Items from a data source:
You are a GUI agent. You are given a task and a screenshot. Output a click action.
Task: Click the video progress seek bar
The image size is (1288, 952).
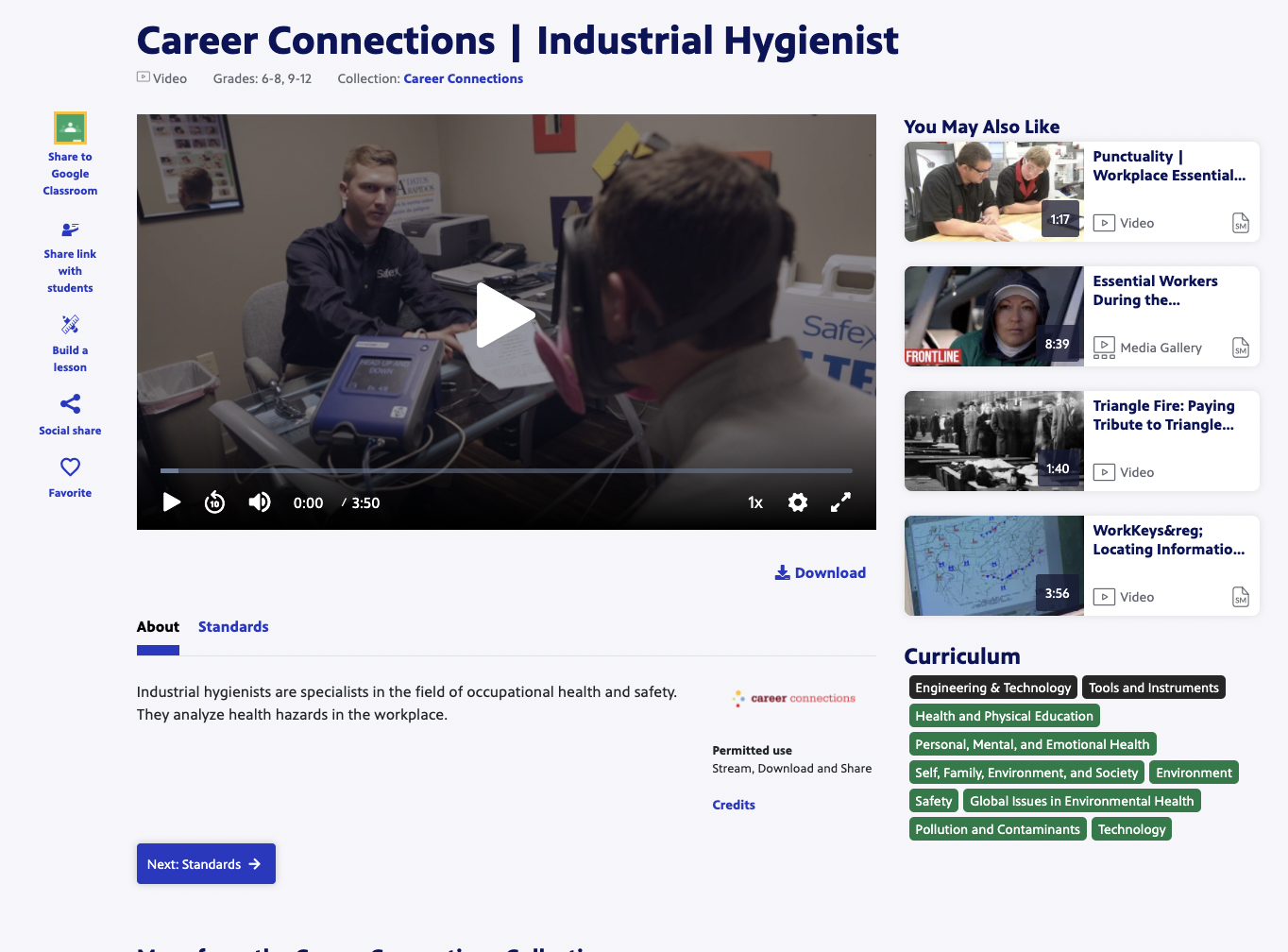506,469
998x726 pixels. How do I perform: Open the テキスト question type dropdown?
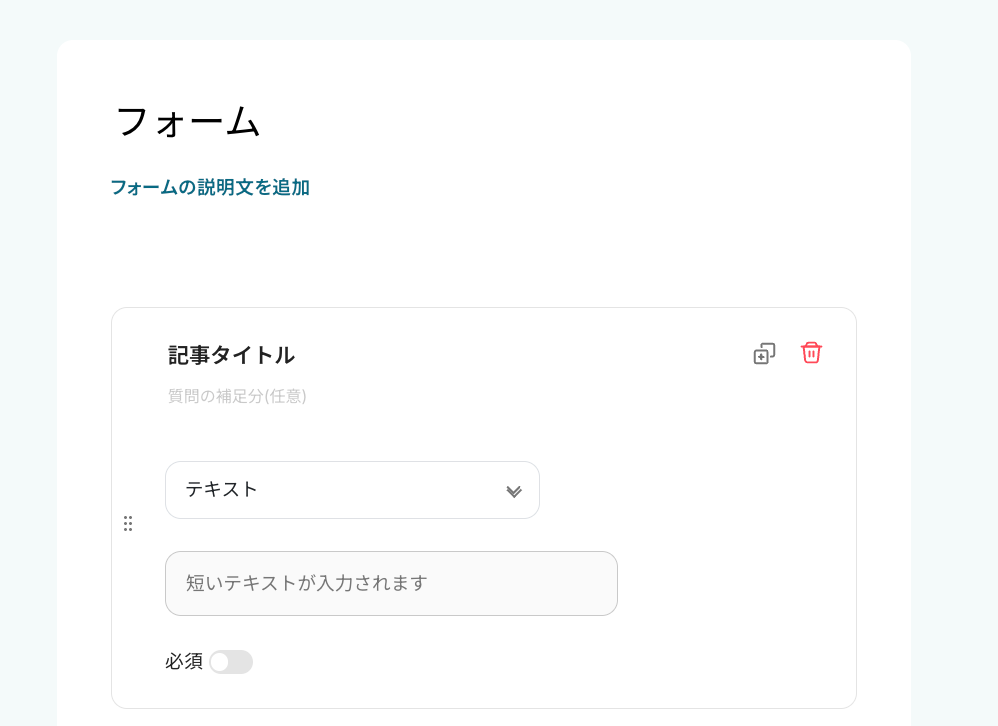click(352, 490)
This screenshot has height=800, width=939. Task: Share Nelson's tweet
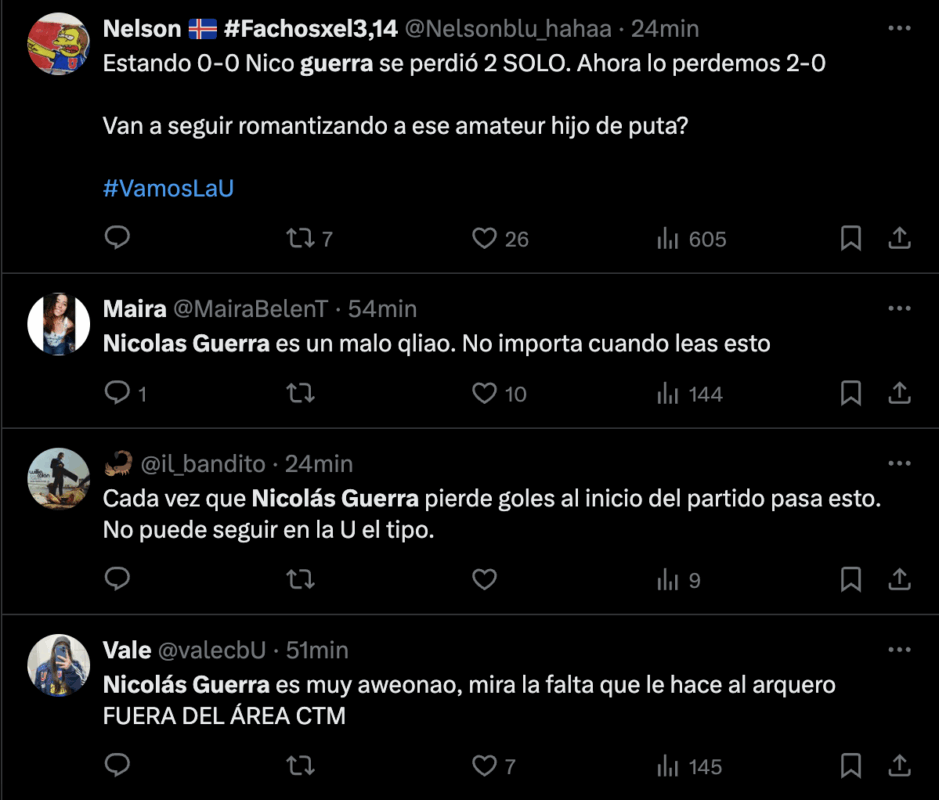(899, 238)
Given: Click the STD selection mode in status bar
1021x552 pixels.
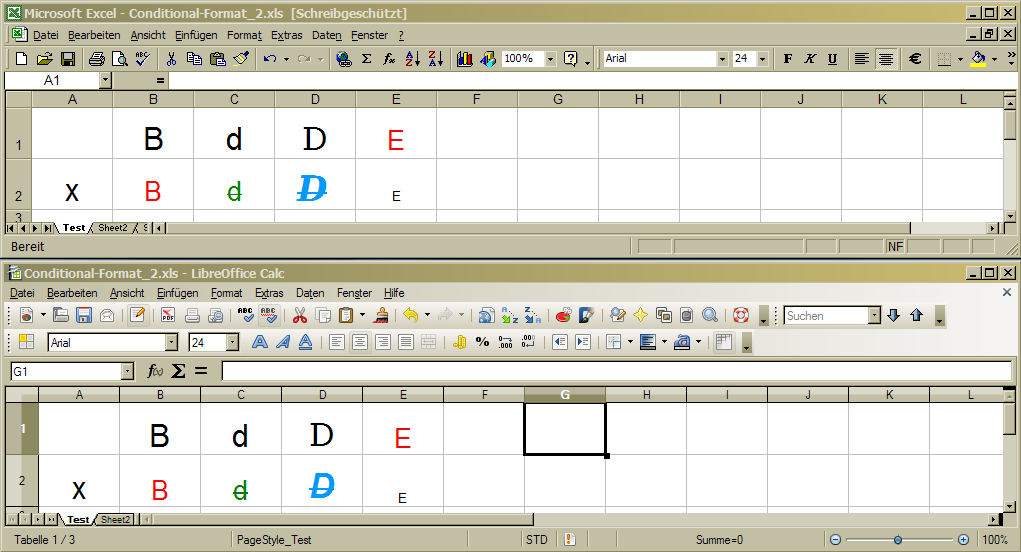Looking at the screenshot, I should point(537,540).
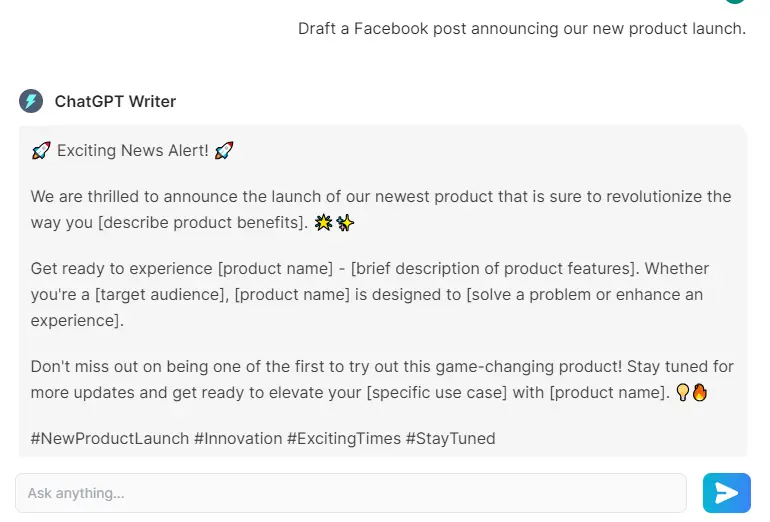Click the #ExcitingTimes hashtag
Image resolution: width=770 pixels, height=522 pixels.
pos(343,438)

• **DIRECTIONS**
Apart from the pictures, return the records exactly.

• **RESULT OF THE TASK**
You are a GUI agent. You are given a task and a screenshot. Output a click action.
Task: Click the video progress seek bar
The image size is (1288, 952).
506,469
998x726 pixels. How do I perform: Open the テキスト question type dropdown?
click(352, 490)
This screenshot has height=800, width=939. Task: Share Nelson's tweet
(899, 238)
Given: Click the STD selection mode in status bar
1021x552 pixels.
Looking at the screenshot, I should point(537,540).
Click the #ExcitingTimes hashtag
Image resolution: width=770 pixels, height=522 pixels.
pos(343,438)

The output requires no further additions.